PROMPT:
Write out the material from the line containing "Identify the location" through the line containing "The image size" without changing a character.

GIVEN RECORDS:
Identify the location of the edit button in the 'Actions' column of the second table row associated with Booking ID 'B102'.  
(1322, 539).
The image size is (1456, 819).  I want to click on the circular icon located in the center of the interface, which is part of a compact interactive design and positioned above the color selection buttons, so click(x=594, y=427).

* * *

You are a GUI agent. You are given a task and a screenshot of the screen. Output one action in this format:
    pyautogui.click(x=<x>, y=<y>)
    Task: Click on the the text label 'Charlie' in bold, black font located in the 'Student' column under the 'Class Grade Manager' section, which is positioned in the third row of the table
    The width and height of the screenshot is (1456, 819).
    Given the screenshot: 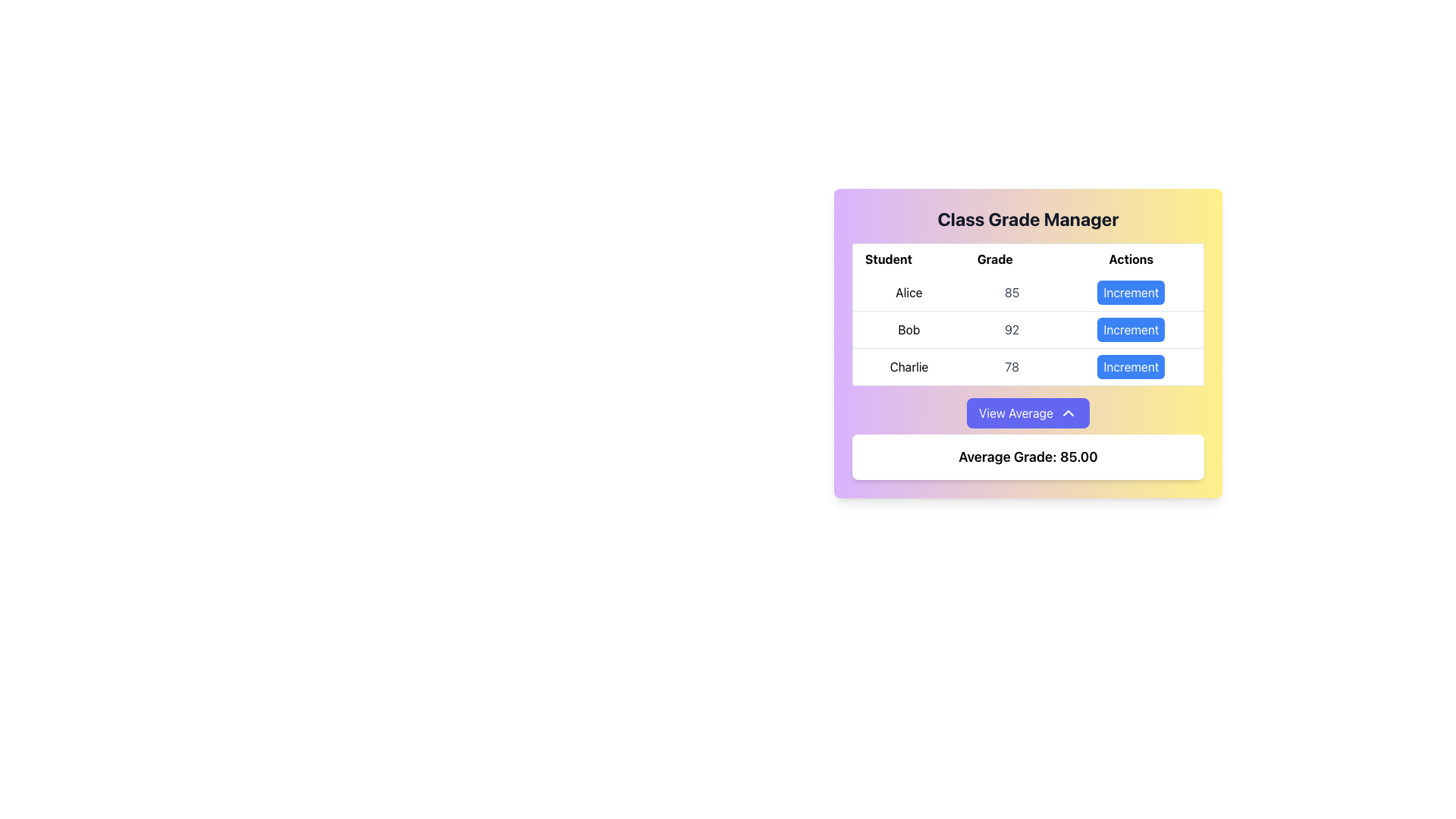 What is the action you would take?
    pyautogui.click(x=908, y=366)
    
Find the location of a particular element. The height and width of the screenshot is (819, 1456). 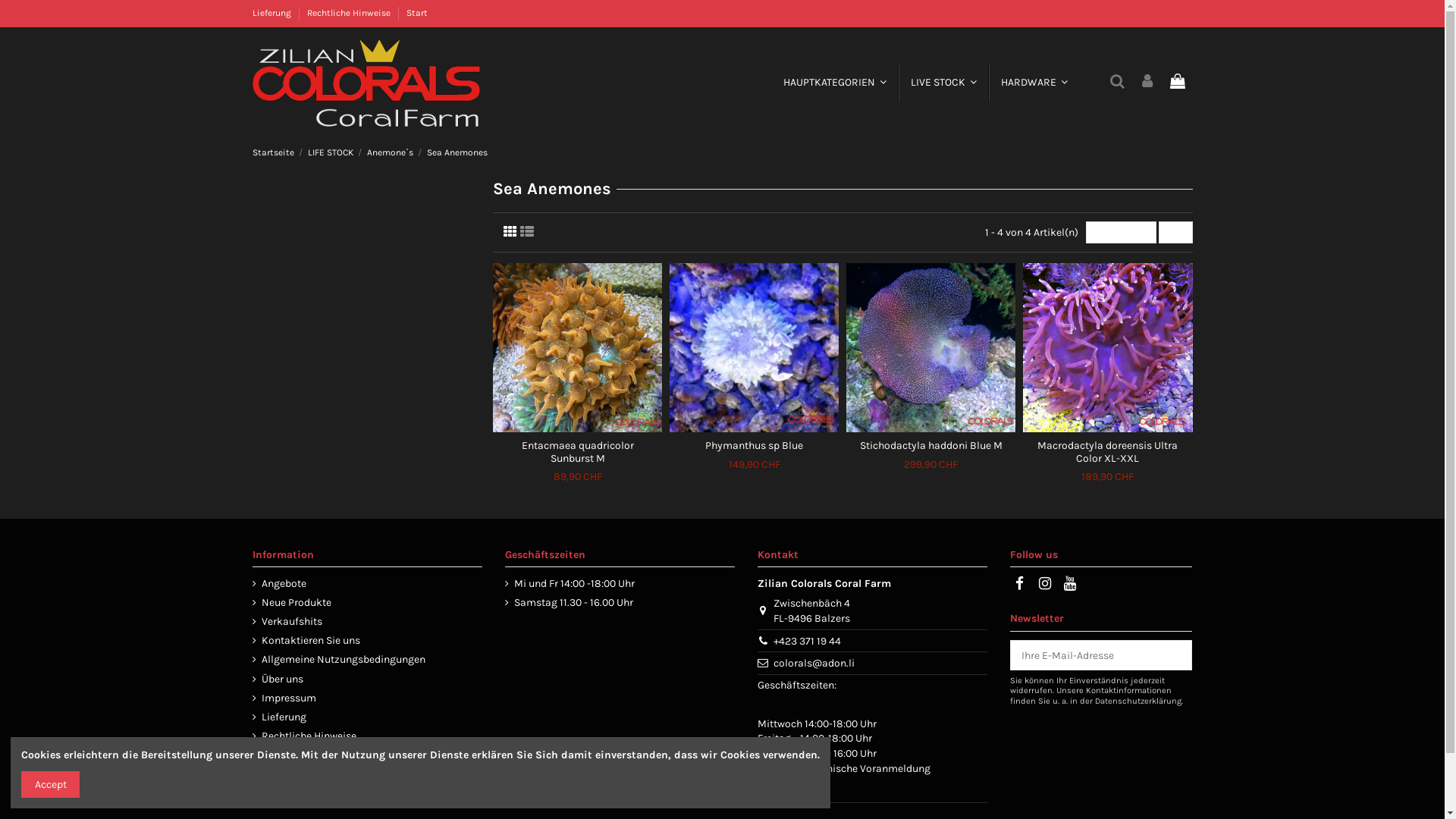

* * *

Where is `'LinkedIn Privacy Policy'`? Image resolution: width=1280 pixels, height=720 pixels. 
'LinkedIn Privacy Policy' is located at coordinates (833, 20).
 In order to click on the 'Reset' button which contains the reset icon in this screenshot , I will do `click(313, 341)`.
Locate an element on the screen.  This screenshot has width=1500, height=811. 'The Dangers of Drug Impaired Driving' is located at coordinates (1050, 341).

ANSWER IN FULL:
Identify the location of the edit button in the 'Actions' column of the second table row associated with Booking ID 'B102'.  
(1322, 539).
The image size is (1456, 819).  I want to click on the circular icon located in the center of the interface, which is part of a compact interactive design and positioned above the color selection buttons, so click(x=594, y=427).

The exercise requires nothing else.